Ни Грэг Тилли, ни тем более Донсон Брауниг, а тем паче Эльгибор о разговоре с маркизом меня не спрашивали. Говорили только о предстоящей поездке, и я была им за то благодарна.
Когда вернулась после ужина увидела на подушке веточку жимолости и записку, от которой веяло цитрусово-лавандовым ароматом. На этот раз был терцет, то есть — трёхстишие.
«Ты мне дарована судьбой
Что б в вихре жизни роковой
Навечно быть тебе со мной»
Снизу приписка: «Веточка жимолости символизирует верность».
Я прижала к груди записку. Понюхала веточку жимолости, поставила в вазу к прочим моим растением и легла спать.
Во сне я видела Натаниэля. Мы гуляли возле водопада и о чём-то болтали. Когда я проснулась, то в сознании сохранились только ощущения сладостной неги от эфемерного свидания с моим графом.
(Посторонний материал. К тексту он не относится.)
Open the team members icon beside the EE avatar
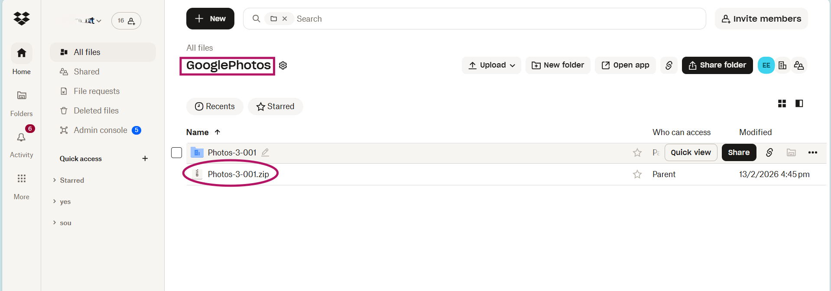831x291 pixels. (799, 65)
Встала я от стука в дверь. Стучала служанка. Она принесла мне брючный костюм — редингот, розу и записку. Роза была красная на длинной ножке. Очень красивая с чарующем ароматом.
Развернула записку.
«Алеют щёки от желанья
Любимую к себе прижать.
Истома сладким ожиданьем
Не может мне покоя дать,
Амура страсти пыл унять»
Ниже приписка «Красная роза — символ истинной любви».
Это же Акростих! Заглавные буквы стиха соединяются в моё имя! О Натаниэль, как же это мило и романтично!
Так что день открытия сезона охоты на вампира начался очень приятно. В комнате я была одна, даже Эльгибор куда-то запропастился. Выглянула в окно и обнаружила не только своего угрюмого латника в лёгком доспехе, но и учителя, отца Браунига, двоих незнакомых мне стражей. Конюший вёл к ним осёдланных лошадей. Я поторопилась. Редингот сел хорошо, гораздо удобнее чем холщовые рубахи Грэга Тилли. Мне было в нём удобно, и я чувствовала себя вполне… элегантной что ли. Спасибо Натаниэлю.